WORK ORDER:
Show each line of the records in which the word "computer" occurs.

Stored data entries
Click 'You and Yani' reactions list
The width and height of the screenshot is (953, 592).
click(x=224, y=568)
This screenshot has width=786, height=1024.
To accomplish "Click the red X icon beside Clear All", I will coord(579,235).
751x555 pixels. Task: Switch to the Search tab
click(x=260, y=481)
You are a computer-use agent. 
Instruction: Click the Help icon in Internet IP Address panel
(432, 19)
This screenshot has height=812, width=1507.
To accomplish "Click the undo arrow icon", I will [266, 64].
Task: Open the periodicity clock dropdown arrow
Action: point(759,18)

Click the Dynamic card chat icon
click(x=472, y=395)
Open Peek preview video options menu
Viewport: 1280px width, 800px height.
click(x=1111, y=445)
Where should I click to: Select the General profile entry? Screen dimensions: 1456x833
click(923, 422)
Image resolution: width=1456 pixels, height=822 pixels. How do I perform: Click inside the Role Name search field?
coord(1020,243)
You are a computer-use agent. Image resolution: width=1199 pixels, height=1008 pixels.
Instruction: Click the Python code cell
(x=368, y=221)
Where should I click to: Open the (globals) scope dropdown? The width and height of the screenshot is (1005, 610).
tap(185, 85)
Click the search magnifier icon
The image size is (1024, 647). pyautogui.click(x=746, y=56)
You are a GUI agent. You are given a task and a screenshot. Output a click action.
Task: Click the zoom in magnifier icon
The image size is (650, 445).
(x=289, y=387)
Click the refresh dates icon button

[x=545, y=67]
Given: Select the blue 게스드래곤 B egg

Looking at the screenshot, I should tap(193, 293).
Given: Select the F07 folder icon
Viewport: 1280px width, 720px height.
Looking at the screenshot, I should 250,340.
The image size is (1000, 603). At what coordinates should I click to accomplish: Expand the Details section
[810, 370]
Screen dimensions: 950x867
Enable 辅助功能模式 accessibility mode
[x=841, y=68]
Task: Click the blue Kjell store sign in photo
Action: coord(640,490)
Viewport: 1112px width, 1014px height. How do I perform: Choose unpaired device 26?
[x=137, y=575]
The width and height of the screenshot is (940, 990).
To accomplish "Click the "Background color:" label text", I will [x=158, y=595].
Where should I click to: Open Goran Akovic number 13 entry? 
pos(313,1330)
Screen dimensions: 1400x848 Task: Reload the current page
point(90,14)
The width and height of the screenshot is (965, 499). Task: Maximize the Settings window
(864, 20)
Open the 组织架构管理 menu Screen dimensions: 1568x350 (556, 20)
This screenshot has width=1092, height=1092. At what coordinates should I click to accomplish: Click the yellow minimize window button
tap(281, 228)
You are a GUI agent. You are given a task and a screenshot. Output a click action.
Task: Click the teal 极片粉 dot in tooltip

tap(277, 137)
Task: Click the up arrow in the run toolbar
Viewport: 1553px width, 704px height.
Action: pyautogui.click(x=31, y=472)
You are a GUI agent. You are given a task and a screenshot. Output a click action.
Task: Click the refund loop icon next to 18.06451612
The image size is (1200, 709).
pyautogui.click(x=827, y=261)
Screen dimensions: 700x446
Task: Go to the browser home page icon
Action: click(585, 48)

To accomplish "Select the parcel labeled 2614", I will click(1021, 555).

WRITTEN REPLY:
You are a computer-use agent. 
You are a computer-use agent. Image resolution: width=1199 pixels, height=1008 pixels.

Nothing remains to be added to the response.